Kültür-Sanat

Ağacın zamanı

Elif Şafak'ın yeni romanı Kayıp Ağaçlar Adası, hissedip yaklaştığı ve konumlandığı yeni zaman türünden okunduğunda, bir anlamda, yaşamadıklarımızın bize kalan anısı

31 Temmuz 2023 16:38

Tolga Meriç

Elif Şafak'ın dünyada bir milyonun üzerinde okura ulaşan yeni romanı Kayıp Ağaçlar Adası'nda üç ayrı zaman birbirine paralel şekilde işliyor. İlk ikisi alışık olduğumuz, bildiğimiz türden zamanlar: Biri şimdiki zaman, öbürü de geçmiş zaman. Fakat romandaki üçüncü zaman, adı henüz konmamış, her insanın belki ara ara hissettiği ama özne olarak hiçbir kipe sığdıramadığı bir zaman türü.

Romanın şimdiki zamanı, 2010'ların sonunda İngiltere'de, 16 yaşındaki lise öğrencisi Ada Kazantzakis, ağaçlara tutkun babası Kostas Kazantzakis ve Ada'nın, hayatında ilk defa karşılaşacağı teyzesi Meryem arasında geçiyor. Roman, annesi Defne'yi on bir ay sekiz gün önce kaybetmiş olan Ada'nın, Noel tatilinin başlamasından hemen önceki son tarih dersinde, öğretmeninin sorduğu sıradan bir soru karşısında delice bir boşluğa düşüp tam 52 saniye boyunca çığlık atmasıyla başlıyor. Kostas'ınsa o sırada, yaklaşmakta olan kasırga nedeniyle evlerinin bahçesine çok sevdiği incir ağacını gömdüğünü öğreniyoruz. Zarar görmesin, ölmesin diye. Baharda tekrar gün yüzüne çıkarmak üzere. Çünkü incir ağacı Kıbrıs'tan gelmiş yıllar önce. Dallarından birinden alınmış çelik olarak. Meryem ise fırtına başlamadan hemen önce Kıbrıs'tan İngiltere'ye gelmeyi başarıyor ve üçü beraber eve kapanıyorlar.

Romanın geçmiş zamanı ise 1974 Kıbrıs'ında akıyor. Adım adım yaklaşmakta olan savaşın eşiğinde ve sonra da tam ortasında, Lefkoşa'da.

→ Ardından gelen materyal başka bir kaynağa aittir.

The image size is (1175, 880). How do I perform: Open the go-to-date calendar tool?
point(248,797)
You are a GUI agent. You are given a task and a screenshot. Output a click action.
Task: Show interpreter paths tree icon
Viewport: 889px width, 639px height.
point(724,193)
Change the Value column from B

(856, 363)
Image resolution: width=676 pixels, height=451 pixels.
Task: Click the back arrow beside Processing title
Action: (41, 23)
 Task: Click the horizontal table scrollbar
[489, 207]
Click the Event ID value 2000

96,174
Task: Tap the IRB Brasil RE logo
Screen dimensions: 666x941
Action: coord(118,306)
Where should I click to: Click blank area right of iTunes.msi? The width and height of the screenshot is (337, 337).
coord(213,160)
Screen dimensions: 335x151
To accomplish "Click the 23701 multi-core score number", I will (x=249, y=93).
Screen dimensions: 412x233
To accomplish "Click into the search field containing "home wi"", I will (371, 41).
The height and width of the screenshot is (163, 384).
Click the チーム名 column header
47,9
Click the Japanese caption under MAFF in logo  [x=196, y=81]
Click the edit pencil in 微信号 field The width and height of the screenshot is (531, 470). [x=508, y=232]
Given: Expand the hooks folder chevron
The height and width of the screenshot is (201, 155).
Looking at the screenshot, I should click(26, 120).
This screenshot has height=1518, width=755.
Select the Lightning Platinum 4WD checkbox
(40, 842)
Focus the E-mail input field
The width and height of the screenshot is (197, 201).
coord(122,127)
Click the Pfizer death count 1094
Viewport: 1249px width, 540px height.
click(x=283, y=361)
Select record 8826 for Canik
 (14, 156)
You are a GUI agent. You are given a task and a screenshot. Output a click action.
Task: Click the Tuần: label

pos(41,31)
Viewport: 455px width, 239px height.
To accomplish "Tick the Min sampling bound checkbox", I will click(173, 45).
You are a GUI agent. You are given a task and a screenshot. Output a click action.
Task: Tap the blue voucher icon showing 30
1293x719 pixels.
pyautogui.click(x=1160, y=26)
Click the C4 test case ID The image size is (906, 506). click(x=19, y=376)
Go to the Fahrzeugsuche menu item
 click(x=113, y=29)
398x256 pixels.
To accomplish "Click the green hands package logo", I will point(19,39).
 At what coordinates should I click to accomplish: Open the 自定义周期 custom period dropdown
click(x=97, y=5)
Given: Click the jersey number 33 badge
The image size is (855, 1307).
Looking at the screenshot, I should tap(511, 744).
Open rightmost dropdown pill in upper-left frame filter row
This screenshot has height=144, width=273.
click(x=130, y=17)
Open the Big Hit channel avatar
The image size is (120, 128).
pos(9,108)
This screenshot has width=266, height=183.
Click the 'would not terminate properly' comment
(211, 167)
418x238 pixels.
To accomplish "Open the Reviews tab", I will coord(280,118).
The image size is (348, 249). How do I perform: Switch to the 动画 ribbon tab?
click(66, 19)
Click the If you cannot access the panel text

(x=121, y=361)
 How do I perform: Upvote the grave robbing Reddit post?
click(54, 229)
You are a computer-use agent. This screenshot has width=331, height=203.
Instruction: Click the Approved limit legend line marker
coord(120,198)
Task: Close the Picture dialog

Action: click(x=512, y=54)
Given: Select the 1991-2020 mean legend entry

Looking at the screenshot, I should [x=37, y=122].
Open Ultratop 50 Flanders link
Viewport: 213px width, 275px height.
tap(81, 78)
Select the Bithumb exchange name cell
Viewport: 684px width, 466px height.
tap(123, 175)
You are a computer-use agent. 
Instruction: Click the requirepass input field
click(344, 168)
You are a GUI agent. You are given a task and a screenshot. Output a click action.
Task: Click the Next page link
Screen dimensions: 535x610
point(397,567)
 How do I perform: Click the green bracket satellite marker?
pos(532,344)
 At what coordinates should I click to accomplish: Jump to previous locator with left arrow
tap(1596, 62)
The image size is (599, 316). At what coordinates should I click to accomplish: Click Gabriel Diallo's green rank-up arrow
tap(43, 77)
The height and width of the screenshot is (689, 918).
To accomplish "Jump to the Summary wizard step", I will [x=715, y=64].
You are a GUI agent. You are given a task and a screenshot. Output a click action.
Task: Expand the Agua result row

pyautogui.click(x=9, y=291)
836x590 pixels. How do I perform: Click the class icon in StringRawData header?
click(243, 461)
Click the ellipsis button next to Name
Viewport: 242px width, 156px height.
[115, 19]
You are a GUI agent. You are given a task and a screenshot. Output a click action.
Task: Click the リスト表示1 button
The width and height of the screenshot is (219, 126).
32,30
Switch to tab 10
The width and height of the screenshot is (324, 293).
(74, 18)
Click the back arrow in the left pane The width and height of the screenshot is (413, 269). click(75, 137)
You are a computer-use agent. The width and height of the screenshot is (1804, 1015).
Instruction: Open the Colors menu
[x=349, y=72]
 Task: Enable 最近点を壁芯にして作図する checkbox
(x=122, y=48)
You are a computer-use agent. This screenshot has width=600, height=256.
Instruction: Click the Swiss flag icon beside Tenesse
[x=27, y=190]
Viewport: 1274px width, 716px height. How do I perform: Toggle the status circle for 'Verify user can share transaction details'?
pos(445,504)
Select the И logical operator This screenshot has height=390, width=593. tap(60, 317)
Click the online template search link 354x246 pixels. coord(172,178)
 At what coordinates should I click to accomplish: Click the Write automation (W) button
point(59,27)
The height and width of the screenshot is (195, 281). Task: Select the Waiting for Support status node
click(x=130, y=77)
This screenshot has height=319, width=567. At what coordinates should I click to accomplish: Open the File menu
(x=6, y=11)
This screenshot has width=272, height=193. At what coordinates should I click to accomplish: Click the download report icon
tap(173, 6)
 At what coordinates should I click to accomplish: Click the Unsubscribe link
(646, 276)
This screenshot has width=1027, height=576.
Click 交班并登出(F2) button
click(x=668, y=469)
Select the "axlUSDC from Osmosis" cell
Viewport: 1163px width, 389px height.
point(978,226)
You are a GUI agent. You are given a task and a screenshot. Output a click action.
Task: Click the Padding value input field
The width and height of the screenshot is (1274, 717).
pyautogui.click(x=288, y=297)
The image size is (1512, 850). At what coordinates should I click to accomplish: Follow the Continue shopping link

Kostas ile Defne'nin, başta kendi aileleri olmak üzere, Rumlardan da, Türklerden de gizlemek zorunda kaldıkları, savaşa inat, sadakat dolu aşklarıyla. Genç âşıkların gizlice buluştukları Mutlu İncir adlı tavernada. Mutlu İncir'in birbirlerine onlarınkinden de yasak, onlarınkinden de zor bir aşkla bağlı sahipleri Yiorgas ve Yusuf'la. Kostas ile Defne'nin, yarım kalan aşklarına yıllar sonra kaldıkları yerden devam edecekleri sırada, dalından çelik alıp Londra'ya götürecekleri, tavernanın bahçesindeki incir ağacının tanıklığında.     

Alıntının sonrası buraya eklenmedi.